TEXT SECTION —
- - -

Scientific classification
- Kingdom: Animalia
- Phylum: Chordata
- Class: Aves
- Order: Apodiformes
- Family: Apodidae
- Genus: Hirundapus
- Species: H. caudacutus
- Binomial name: Hirundapus caudacutus (Latham, 1801)
- Synonyms: Acanthylis caudacuta

= White-throated needletail =

- Genus: Hirundapus
- Species: caudacutus
- Authority: (Latham, 1801)
- Conservation status: LC
- Synonyms: Acanthylis caudacuta

Species of bird

The white-throated needletail (Hirundapus caudacutus), also known as the needle-tailed swift or spine-tailed swift, is a large swift in the genus Hirundapus. It is reputed to reach speeds of up to 170 km/h in horizontal flight, but this is unverified because the methods used to measure its speed have not been published.
75 km/h is more likely, but this is still at least 100 times the bird's length per second.

They build their nests in rock crevices in cliffs or hollow trees. They do not like to sit on the ground and spend most of their time in the air. They feed on small, flying insects like beetles, flies, bees and moths.

The white-throated needletail is a migratory bird, breeding in Central Asia and southern Siberia, and wintering south in the Indian subcontinent, Southeast Asia and Australia. It is a rare vagrant in Western Europe and has been recorded as far west as Norway, Sweden and Great Britain. In June 2013, an individual was spotted in Great Britain for the first time in 22 years. It later flew into a wind turbine and died; its body was sent to a museum.

- - -

YOUR INSTRUCTIONS — According to the text on the white-throated needletail, where does this bird build its nests?

RECORDS SUPPLIED —

- - -

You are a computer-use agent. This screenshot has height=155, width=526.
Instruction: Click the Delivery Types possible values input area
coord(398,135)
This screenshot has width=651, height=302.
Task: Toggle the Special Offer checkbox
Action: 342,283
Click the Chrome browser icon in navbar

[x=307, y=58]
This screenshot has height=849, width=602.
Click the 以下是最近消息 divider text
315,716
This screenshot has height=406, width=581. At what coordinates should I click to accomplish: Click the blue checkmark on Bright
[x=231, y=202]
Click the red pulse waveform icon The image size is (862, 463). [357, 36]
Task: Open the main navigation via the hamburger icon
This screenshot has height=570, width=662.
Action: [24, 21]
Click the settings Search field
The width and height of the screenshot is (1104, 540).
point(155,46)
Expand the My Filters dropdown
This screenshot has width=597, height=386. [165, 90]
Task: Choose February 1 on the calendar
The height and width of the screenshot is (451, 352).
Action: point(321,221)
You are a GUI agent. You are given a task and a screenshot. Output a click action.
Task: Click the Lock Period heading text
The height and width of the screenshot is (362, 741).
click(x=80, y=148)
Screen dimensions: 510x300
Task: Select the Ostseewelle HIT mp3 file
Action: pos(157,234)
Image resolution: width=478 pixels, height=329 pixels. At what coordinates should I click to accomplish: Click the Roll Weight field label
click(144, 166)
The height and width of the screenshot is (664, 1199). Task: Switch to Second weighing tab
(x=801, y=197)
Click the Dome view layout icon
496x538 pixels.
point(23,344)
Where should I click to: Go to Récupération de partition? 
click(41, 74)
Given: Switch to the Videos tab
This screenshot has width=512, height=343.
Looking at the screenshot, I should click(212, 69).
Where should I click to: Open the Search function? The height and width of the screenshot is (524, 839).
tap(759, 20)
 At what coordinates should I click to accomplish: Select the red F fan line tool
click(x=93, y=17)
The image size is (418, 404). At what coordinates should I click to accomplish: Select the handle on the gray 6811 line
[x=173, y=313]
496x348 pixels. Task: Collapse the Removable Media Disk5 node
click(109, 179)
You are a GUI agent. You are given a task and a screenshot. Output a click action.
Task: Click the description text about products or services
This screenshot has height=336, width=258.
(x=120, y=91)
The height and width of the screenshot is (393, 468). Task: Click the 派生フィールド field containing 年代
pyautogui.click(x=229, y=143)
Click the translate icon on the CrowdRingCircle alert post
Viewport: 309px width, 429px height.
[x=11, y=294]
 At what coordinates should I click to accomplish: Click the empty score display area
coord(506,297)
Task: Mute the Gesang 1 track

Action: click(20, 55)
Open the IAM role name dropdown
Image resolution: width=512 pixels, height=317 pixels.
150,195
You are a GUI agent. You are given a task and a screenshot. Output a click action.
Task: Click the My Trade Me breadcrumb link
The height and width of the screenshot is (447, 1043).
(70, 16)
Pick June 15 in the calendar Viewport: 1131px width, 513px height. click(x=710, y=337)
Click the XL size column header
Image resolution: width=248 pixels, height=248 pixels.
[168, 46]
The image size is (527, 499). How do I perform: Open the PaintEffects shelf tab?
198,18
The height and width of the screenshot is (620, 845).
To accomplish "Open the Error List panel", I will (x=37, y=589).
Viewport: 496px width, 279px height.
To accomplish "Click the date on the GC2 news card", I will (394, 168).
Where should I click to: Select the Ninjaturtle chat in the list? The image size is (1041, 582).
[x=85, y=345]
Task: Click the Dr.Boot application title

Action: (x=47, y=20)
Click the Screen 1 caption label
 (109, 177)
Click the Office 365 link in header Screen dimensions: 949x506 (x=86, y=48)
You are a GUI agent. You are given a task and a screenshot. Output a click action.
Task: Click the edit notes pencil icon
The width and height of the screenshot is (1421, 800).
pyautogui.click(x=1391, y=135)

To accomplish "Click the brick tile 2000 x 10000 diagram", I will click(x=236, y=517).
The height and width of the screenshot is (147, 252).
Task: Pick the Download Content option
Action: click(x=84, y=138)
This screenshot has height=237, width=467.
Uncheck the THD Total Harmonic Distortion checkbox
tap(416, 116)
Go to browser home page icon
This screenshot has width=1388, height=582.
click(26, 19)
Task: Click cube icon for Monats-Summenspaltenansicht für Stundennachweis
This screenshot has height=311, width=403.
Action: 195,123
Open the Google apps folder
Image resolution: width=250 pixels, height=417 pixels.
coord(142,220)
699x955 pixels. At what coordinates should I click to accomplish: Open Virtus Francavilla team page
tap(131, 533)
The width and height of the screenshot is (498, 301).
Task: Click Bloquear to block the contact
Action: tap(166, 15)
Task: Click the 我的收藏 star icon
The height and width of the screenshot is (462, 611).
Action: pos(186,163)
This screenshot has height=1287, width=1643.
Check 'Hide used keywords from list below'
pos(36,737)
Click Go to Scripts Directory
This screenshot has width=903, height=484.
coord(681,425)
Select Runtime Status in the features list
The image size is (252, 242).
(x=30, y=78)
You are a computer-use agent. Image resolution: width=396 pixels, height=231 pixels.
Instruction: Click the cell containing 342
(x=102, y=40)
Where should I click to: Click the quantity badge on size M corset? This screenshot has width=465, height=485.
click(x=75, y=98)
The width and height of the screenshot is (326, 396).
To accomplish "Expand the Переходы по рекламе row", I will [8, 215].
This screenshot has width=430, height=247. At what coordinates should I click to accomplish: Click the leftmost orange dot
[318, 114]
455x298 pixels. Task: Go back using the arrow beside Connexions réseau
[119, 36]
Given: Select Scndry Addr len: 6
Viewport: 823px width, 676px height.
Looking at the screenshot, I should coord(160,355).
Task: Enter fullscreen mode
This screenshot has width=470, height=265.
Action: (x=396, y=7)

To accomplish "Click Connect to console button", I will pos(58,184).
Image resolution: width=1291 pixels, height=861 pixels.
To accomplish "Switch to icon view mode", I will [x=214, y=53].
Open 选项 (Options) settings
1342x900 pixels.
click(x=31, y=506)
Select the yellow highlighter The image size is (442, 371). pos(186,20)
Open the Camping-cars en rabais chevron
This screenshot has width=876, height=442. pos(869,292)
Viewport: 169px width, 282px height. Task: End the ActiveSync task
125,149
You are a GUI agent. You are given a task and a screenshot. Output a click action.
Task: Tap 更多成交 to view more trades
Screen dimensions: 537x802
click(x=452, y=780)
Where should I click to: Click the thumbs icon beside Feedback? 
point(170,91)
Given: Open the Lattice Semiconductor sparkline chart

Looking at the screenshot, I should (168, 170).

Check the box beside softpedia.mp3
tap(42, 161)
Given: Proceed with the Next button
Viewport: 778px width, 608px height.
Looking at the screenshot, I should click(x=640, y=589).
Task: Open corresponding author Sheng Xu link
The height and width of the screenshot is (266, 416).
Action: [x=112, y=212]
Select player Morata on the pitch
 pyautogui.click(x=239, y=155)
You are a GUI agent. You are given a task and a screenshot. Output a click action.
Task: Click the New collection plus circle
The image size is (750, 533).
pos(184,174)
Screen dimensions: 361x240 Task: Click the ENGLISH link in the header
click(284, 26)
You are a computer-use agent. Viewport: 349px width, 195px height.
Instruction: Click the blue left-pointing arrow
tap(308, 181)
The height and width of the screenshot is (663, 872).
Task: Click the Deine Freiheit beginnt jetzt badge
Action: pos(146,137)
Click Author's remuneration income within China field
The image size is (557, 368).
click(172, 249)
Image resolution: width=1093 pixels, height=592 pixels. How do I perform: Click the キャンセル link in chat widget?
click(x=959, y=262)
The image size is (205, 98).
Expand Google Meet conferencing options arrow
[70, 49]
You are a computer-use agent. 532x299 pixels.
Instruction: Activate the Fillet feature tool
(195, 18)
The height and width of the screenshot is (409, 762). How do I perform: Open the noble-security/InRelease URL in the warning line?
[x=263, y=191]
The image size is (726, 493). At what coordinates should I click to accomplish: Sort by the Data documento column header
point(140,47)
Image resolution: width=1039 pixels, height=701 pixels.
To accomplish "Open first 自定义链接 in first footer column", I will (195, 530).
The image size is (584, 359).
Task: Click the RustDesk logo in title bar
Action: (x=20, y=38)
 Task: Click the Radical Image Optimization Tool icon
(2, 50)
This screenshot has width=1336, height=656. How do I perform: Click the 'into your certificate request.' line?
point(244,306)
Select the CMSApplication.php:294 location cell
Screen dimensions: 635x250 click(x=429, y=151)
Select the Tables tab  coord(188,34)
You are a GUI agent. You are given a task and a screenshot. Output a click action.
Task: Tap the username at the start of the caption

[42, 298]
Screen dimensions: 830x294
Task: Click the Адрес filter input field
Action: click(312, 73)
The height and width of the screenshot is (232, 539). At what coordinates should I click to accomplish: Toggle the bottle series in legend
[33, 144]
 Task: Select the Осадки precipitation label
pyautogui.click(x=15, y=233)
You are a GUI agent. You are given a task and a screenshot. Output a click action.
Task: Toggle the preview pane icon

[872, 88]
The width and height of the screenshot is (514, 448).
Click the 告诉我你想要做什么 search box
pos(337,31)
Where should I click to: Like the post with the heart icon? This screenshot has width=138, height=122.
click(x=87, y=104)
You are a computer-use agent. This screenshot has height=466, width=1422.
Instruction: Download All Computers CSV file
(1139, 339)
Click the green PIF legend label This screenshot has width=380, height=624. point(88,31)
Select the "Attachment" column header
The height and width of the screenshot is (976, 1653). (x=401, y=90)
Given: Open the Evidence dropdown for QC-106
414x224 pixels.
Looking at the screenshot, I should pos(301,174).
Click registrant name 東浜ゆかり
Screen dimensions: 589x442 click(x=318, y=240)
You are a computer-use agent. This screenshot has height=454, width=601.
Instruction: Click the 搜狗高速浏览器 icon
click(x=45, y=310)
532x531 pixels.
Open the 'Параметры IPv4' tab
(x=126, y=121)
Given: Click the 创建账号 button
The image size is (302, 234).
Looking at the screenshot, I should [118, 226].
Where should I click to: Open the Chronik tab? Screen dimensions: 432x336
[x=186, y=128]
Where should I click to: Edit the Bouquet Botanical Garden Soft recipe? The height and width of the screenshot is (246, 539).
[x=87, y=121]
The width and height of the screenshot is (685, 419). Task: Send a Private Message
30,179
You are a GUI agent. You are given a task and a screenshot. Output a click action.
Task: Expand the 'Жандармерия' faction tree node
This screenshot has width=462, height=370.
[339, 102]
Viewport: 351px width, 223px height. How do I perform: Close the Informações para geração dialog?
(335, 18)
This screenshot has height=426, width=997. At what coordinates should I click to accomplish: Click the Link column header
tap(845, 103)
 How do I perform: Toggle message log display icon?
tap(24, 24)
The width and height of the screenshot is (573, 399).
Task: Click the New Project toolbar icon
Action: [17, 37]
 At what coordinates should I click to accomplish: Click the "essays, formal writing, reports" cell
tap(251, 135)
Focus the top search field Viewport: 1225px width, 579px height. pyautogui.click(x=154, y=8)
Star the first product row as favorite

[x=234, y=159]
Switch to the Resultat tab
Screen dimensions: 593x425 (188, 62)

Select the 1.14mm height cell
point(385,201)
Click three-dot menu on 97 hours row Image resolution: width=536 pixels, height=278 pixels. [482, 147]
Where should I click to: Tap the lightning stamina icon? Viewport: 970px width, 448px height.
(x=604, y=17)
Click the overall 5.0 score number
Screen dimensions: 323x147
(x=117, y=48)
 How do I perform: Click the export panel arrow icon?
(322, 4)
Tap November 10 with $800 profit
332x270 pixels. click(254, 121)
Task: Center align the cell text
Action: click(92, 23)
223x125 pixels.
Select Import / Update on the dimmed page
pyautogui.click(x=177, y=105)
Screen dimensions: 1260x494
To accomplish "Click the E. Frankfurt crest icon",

- - -

RESPONSE TO THIS EXERCISE — In rock crevices in cliffs or in hollow trees.